Im Café Paris ließen wir uns nieder, Bedienung bekam die Note „ungenügend“, sah uns, ignorierte uns, räumte an Tischen herum, bediente eine auf Grand Dame verkleidete alte Frau mit Sonnenbrille und rosafarbenen Outfit vor uns. Meine Bierbestellung mit dem Zusatz „demi litre“ wollte er partout nicht begreifen. Immerhin brachte dann eine weibliche Servicekraft das große Leffe. Gegenüber das Tourist-Office, in dem Jola kurz verschwand.

An der Église Saint-Jacques das Geschäft Les Pepites des Pains noch offen, zwei Baguettes gekauft. 18 Uhr vorbei, zurück auf der Grand Rue, bummelten, schauten, nichts mehr gekauft.
Die Ethusiasten, die diese Bank gefertigt hatten, reichen offensichtlich nicht aus, um in Dieppe das Radwegenetz zu verbessern.

Rückfahrt auf „Schleichweg“, ohne Stadtplan, orientierten uns der Nase nach.
War so schlecht nicht.

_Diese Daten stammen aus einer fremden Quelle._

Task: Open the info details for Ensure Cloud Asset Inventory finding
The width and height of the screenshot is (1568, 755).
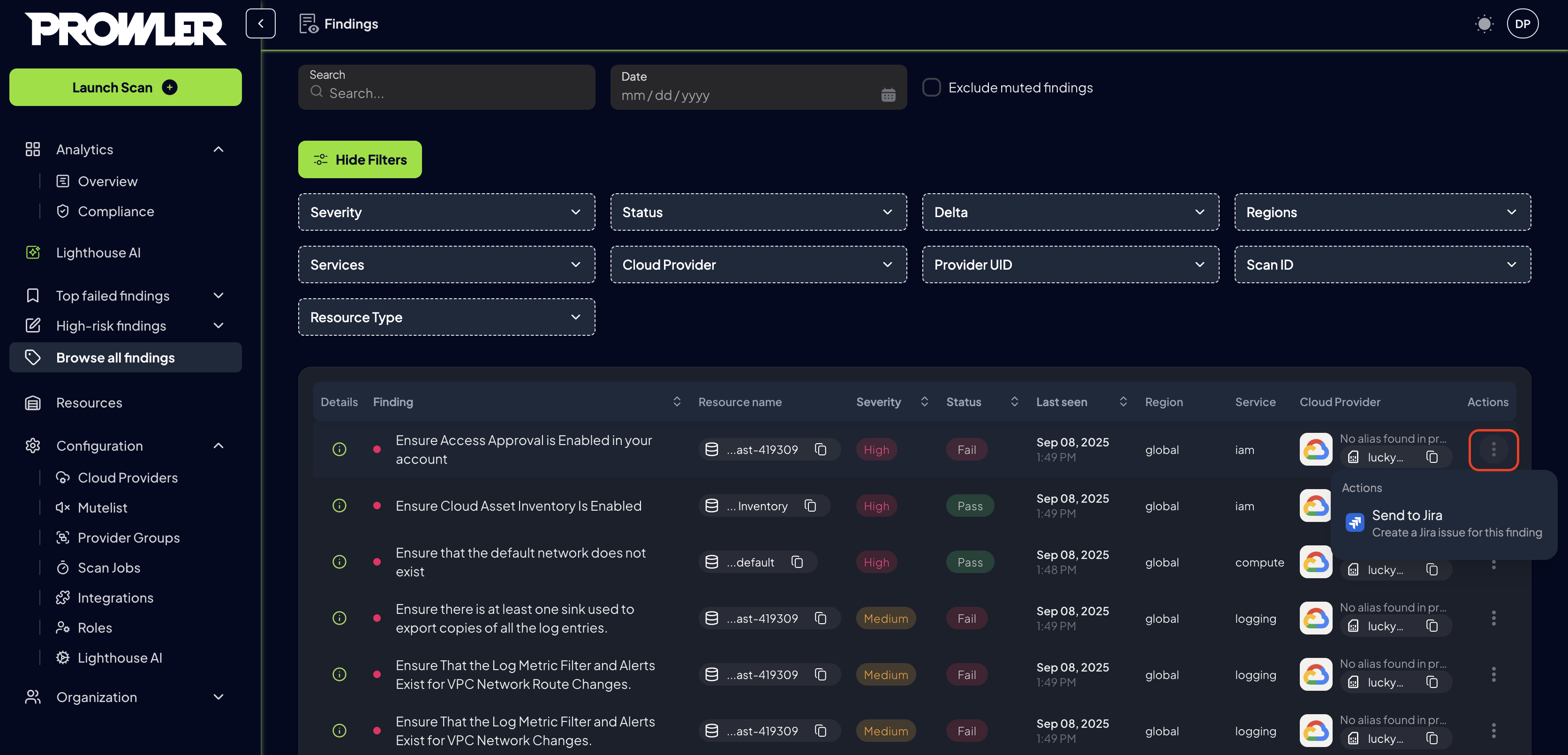Action: pyautogui.click(x=339, y=506)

Landeten in Rouxmesnil-Bouteilles, langgezogen Auffahrt. Fragten einen braungebrannten gärtnernden Mann, der kein Englisch sprach, aber uns trotzdem mit Fingerzeig auf die Frage nach „Camping Vitamin“, den Weg wies. Der stellte sich als gar nicht so großer Umweg heraus.
Erfreuliches Resümee, mein Hinterrad hat – noch – keinen Platten.
Wollen uns einen erweiterten Eindruck von dem Ort verschaffen, verlängerten um eine Übernachtung.